We have not had a depreciation of the dollar.
  Does Krugman not buy gas or food for himself? As I noted in a previous post the increase in aggregate supply of dollars is leading to more dollars needed for gas and food. General Mills reports 10-11% increase year over year! Did demand for gas increase during this economic downturn? No, Americans are driving less.  The demand for commodities hasn't changed. But the number of dollars in our economy has changed. He does qualify his statement on the dollar the way only an academic can: by comparing it to the Euro and other currencies that have also been defiled by their own massive currency printing. So if they're all dropping together through, in his book, they have not depreciated. He does not even try to explain why it is that twelve years ago you could buy an ounce of gold for about $200 but today, the same exact ounce of gold costs $1,600!

Finally, previously when he was asked about the effects of higher inflation and zero interest rates on savers and retired people, he responded that this, "just affected a small number of people". I guess the "conscience of a liberal" doesn't extend to retired Americans on fixed income.

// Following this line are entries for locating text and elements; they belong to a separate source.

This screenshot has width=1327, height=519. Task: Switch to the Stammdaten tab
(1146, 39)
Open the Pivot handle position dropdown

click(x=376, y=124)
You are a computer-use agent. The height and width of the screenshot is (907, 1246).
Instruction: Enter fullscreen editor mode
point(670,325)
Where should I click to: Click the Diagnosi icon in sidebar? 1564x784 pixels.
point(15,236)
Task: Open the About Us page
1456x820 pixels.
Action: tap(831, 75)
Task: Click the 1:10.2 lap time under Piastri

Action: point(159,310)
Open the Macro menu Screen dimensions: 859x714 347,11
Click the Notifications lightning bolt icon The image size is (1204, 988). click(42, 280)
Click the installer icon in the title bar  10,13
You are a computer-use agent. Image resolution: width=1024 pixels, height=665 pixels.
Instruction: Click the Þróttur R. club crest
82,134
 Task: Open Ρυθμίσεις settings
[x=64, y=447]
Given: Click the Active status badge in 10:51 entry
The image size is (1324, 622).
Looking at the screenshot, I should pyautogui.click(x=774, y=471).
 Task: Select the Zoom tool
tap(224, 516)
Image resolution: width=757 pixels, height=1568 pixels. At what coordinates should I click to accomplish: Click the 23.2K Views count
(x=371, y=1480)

From Jim Quinn of The Burning Platform via ZeroHedge

Despite the assertion by the good doctor Krugman that there are very few Americans living on a fixed income being impacted by Bernanke’s zero interest rate policy, there are actually 40 million people over the age of 65 in this country that might disagree. There are another 60 million people between the ages of 50 and 64 years old rapidly approaching retirement age. We know 36 million people are receiving SS retirement benefits today. We know that 49 million people are already living below the poverty line, with 16% of those over 65 years old living in poverty. Do 0% interest rates benefit these people? Those over 50 years old are most risk averse, and they should be. Despite the propaganda touted by Wall Street shills and their CNBC mouthpieces, the fact is that the S&P 500 on an inflation adjusted basis is at the same level it was in 1996. Stock investors have gotten a 0% return for the last 16 years. The market is currently priced to deliver inflation adjusted returns of 2% over the next ten years, with the high likelihood of a large drop within the next year.
 
A fixed income senior citizen living off their meager $15,000 per year of Social Security and the $100,000 they’ve saved over their lifetimes was able to earn a risk free 5% in a money market fund in 2007, generating $5,000 or 25% of their annual living income. Today Ben is allowing them to earn $150 per year. From the BEA info in the chart above you can see that Ben’s ZIRP has stolen $400 billion of interest income from senior citizens and prudent savers and dropped it from helicopters on Wall Street. This might explain why old geezers are pouring back into the workforce at a record pace. Maybe Dr. Krugman has an alternative theory.

Amen!

I don't believe that Krugman is a stupid man that doesn't understand basic economics. I do believe, however, that Krugman is speaking more from the perspective of politics than economics. And this troubles me. We have enough politicians squabbling amongst themselves. We need real answers to get this economy moving again.

We need real honest debate on economic policies not political grandstanding. When he says:

"I actually was a deficit hawk during the Bush years".

He seems just a little disingenuous.